_The task_
Indicate only the number of lines in the listing below in which the word "from" appears.

_Supplied data_
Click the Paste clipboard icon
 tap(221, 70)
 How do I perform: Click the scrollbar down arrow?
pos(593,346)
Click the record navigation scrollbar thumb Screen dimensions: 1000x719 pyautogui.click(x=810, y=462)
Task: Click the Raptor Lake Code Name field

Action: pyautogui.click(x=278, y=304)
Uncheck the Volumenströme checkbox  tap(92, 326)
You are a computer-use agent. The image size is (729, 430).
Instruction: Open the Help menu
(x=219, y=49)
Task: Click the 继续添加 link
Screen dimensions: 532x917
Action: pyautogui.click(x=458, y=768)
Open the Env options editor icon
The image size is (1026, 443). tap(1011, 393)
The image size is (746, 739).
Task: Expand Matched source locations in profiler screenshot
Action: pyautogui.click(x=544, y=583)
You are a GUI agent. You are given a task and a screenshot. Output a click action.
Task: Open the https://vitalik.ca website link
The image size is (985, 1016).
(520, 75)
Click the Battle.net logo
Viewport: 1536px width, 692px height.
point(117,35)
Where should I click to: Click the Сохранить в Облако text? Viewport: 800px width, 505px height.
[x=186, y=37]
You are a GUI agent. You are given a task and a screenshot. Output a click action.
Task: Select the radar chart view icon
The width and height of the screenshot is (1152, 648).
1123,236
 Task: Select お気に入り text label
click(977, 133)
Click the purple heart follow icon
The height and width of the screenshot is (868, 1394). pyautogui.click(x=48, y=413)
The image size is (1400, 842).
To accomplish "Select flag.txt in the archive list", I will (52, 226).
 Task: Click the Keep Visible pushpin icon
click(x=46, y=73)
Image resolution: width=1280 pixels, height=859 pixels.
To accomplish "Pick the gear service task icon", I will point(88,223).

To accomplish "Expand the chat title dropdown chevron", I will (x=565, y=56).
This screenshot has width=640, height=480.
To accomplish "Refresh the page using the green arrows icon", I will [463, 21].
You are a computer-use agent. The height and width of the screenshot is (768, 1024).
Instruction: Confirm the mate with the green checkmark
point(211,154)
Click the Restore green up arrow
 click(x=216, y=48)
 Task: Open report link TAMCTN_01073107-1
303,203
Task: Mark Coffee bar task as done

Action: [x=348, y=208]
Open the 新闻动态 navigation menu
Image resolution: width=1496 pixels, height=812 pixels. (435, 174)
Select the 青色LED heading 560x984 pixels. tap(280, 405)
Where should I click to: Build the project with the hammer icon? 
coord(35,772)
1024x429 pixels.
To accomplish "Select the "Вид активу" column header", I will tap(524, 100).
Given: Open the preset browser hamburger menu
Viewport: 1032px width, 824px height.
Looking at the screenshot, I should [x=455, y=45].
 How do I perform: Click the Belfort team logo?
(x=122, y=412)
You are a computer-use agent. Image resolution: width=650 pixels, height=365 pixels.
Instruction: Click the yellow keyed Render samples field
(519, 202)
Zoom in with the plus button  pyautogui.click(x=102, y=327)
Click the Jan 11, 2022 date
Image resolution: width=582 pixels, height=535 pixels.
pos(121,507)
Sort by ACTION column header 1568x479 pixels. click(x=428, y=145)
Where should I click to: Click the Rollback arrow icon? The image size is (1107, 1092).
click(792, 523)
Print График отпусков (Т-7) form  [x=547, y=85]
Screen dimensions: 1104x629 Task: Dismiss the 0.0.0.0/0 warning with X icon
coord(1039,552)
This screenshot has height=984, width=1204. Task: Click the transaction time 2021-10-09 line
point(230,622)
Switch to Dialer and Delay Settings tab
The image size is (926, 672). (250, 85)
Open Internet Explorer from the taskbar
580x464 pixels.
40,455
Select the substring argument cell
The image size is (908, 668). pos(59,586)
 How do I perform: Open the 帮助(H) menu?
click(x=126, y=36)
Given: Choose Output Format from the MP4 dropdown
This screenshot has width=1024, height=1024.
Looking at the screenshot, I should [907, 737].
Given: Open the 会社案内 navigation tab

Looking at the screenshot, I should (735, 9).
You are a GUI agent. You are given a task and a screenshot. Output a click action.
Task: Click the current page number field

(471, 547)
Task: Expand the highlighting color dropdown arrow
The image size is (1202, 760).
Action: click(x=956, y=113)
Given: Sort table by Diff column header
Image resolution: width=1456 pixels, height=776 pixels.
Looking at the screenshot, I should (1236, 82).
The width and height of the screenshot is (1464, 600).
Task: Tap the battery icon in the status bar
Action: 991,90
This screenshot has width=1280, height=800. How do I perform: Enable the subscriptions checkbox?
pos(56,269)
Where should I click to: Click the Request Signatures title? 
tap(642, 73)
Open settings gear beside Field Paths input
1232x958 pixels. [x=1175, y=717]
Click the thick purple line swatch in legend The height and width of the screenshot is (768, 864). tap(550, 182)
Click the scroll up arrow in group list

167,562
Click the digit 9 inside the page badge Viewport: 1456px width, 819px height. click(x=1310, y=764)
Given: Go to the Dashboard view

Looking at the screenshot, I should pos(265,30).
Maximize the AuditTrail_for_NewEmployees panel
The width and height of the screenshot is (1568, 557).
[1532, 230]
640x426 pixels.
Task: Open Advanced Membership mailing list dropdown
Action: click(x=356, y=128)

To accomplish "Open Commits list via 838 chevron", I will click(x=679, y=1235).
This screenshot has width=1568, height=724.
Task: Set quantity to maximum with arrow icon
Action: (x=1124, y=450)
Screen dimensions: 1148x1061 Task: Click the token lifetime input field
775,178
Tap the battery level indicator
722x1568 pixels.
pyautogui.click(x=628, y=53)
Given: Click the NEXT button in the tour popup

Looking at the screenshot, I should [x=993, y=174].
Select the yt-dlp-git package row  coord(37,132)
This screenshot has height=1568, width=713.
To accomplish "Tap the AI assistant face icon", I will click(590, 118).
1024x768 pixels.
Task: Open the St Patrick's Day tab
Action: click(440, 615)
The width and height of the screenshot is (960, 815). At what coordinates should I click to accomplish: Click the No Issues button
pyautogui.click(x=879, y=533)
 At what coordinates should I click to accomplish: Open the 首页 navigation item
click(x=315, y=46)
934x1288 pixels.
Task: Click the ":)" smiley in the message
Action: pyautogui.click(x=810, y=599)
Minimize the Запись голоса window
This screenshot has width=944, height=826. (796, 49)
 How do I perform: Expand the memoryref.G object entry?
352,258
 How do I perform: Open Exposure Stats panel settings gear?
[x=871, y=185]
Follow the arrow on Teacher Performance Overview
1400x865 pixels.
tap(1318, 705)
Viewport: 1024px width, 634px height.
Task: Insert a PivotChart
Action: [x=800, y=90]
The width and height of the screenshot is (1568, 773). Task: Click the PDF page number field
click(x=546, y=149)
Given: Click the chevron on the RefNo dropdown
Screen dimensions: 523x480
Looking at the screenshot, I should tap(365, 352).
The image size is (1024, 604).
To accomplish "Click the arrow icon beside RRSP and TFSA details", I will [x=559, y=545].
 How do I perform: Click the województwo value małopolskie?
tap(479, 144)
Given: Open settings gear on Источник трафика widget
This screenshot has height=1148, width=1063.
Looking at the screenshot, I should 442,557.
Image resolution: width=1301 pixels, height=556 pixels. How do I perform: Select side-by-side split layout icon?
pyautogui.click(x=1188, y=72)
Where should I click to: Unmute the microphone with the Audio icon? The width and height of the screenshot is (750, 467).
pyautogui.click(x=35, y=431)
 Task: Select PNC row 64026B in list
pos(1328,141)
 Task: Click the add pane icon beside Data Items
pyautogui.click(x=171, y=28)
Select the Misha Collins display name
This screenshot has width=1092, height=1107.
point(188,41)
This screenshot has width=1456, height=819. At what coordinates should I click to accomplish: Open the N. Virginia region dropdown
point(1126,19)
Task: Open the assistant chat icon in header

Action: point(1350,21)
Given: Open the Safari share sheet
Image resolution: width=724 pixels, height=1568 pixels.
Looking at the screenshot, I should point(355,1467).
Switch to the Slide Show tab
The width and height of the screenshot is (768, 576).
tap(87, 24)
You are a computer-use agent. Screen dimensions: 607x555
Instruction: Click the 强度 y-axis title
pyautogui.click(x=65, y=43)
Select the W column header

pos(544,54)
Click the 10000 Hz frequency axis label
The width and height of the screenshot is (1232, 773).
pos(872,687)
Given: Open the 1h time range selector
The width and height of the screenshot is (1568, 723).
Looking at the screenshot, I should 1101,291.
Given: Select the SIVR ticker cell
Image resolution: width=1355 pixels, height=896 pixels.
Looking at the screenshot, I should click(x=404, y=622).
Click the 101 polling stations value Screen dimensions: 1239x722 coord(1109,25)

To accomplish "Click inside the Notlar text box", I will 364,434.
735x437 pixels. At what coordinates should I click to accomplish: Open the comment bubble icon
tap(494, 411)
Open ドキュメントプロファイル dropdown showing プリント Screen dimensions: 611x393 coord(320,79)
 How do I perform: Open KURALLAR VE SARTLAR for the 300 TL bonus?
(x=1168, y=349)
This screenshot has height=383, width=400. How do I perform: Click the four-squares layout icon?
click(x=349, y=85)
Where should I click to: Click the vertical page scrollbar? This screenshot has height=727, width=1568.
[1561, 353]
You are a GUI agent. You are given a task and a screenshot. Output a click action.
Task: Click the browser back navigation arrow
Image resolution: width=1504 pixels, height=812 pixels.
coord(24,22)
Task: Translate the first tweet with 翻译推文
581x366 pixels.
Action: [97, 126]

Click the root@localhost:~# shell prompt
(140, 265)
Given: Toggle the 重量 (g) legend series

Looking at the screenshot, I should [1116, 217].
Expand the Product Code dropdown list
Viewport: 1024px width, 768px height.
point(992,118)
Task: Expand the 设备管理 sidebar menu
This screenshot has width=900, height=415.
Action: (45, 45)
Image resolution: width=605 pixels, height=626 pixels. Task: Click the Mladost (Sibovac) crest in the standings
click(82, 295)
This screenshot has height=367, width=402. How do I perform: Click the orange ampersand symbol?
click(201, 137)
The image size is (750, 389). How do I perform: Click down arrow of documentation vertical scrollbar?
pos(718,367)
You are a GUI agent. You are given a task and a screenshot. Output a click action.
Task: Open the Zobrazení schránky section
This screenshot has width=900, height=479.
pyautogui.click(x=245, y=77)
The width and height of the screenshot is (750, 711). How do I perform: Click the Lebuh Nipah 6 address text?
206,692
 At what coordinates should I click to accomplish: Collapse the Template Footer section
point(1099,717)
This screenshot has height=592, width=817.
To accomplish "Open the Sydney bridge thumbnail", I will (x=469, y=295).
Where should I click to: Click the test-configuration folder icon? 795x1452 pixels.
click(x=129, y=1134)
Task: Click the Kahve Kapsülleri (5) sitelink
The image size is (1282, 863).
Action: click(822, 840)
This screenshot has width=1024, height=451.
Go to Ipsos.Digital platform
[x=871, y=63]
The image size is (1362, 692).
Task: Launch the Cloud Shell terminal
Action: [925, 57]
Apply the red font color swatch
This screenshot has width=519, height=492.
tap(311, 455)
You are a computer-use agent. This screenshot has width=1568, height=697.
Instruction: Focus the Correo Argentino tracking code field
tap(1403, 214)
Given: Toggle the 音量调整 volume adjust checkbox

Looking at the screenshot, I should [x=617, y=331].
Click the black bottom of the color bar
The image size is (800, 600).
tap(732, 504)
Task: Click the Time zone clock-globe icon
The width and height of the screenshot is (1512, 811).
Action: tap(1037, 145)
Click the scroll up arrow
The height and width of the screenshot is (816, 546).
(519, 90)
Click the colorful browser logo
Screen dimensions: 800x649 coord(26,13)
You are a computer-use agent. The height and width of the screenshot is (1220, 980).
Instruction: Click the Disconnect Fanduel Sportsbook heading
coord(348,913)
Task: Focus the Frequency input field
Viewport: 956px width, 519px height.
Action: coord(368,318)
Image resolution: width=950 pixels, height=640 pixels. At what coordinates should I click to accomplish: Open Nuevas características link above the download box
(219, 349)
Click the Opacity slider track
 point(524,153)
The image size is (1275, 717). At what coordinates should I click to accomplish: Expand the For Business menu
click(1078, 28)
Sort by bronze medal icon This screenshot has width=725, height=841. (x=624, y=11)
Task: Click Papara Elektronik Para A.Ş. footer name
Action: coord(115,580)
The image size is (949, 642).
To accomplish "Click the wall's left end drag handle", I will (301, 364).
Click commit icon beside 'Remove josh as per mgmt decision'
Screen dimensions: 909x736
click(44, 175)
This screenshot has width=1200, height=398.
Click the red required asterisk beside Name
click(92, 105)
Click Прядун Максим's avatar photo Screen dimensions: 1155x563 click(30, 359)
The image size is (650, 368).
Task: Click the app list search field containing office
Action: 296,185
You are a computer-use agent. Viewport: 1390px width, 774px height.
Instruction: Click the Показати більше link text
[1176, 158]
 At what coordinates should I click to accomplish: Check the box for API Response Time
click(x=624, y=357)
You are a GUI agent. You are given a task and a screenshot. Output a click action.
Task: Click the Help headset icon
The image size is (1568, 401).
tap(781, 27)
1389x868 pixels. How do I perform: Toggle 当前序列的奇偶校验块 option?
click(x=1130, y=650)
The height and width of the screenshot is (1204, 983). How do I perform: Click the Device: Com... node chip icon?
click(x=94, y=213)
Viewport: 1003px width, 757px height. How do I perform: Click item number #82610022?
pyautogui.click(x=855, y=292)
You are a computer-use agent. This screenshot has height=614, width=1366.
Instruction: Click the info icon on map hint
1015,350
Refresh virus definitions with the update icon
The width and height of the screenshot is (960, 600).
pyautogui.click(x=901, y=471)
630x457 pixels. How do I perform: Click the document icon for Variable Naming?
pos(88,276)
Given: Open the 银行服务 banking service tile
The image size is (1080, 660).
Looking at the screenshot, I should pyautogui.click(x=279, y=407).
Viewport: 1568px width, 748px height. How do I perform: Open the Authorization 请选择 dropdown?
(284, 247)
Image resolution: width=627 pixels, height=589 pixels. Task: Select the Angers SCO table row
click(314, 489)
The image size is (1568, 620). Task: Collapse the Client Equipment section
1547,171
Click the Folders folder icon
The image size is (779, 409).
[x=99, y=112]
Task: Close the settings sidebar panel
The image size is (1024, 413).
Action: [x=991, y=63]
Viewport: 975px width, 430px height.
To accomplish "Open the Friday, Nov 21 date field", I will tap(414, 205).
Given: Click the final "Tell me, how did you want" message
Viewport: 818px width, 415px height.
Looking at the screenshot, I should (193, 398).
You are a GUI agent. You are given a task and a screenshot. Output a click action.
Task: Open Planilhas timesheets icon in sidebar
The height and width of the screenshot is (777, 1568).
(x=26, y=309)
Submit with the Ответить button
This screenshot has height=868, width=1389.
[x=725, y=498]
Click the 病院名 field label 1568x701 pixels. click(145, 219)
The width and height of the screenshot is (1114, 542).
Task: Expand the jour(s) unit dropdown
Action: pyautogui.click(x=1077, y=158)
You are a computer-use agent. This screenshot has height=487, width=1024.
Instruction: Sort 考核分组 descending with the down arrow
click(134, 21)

_Result of this exercise_
2